Chronique de juin 2016 Rêves hypnopompiques contre rêves hypniques Rêves hypnopompiques (troisième partie)

Nous l’avons vu lors des deux précédentes chroniques, la thèse hypnopompique est très séduisante. Seulement, voilà : elle est contredite par les résultats des expériences menées sur le rêve lucide par Stephen LaBerge !


Ce psychophysiologiste américain étudie ce type de rêve depuis le début des années 1980, à Stanford, la prestigieuse université privée sise dans la charmante localité de Palo Alto, en Californie du Nord (incidemment, y niche, également, le tout premier centre de sommeil à visée clinique, celui où fut découvert, en 1976, le syndrome d’apnées du sommeil).

Rappelons, tout d’abord, qu’un rêve lucide est un songe au cours duquel le rêveur sait pertinemment qu’il est en train de rêver.

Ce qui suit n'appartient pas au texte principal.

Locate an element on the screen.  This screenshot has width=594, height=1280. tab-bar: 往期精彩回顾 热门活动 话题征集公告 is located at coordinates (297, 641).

Ce type de rêve concernerait à peu près 20 % de la population.

Voilà où le bât blesse. LaBerge s’étant aperçu qu’il pouvait apprendre à un rêveur lucide à signaler le début et la fin de son rêve (par des mouvements oculaires convenus), il a découvert que la durée subjective du rêve (rapportée par le rêveur) correspondait, plus ou moins, au temps écoulé entre deux signaux (mesuré au cadran de son chronographe) ! Preuve irréfutable, s’il en est, que le rêve est bien généré au cours du sommeil — dans la durée — et non au moment de l’éveil — dans l’instant !

Dans le même ordre d’idées, les rêves associés à un « trouble du comportement au cours du REM » (REM Behavior Disorder — RBD) sont indubitablement de nature hypnique. En effet, dans cette pathologie (presque toujours associée à la maladie de Parkinson) — qui permet de visualiser le rêve d’un dormeur à travers l’observation de son comportement —, le songe est agi online, tout au long d’un épisode de REM (en temps réel, donc, comme dans Le train sifflera trois fois, le film de Fred Zinnemann [1952], modèle du genre ; ou, plus près de nous, dans la série télévisée 24 heures chrono).
Au cours des années 1960, des neurobiologistes (dans le laboratoire de Michel Jouvet, notamment) avaient déjà observé ce type de phénomène chez des animaux de laboratoire dont le locus cœruleus alpha (la petite structure cérébrale responsable de la paralysie pendant le REM) avait été volontairement lésé.

Une fois de plus, nous nous enfonçons dans les sables mouvants oniriques de la contradiction…

Une manière d’y voir plus clair, de s’extraire de la confusion, est d’admettre l’idée — toute simple, en vérité — que le rêve n’est pas une réalité homogène. Qu’il existe, au demeurant, plusieurs types de rêves.

Certains songes seraient de nature hypnique — comme le sont, manifestement, les rêves lucides et ceux liés au RBD (tous deux étant associés à une forme particulière de REM ¹) —, alors que d’autres seraient de nature hypnopompique — comme le sont, incontestablement, les rêves de guillotine ou de réveille-matin !


¹ En ce qui concerne le rêve lucide : REM tonique (c.-à-d. avec peu de mouvements oculaires) de fin de nuit (ce qui est inhabituel), dont l’activité cérébrale est composée d’ondes alpha (caractéristiques de l’état d’éveil, avec une fréquence plus rapide que celle des ondes typiques du REM [les ondes thêta]), anormalement nombreuses et amples (aspect hypervolté du signal EEG), doublées de certaines ondes spécifiques de la prise de conscience (les ondes gamma).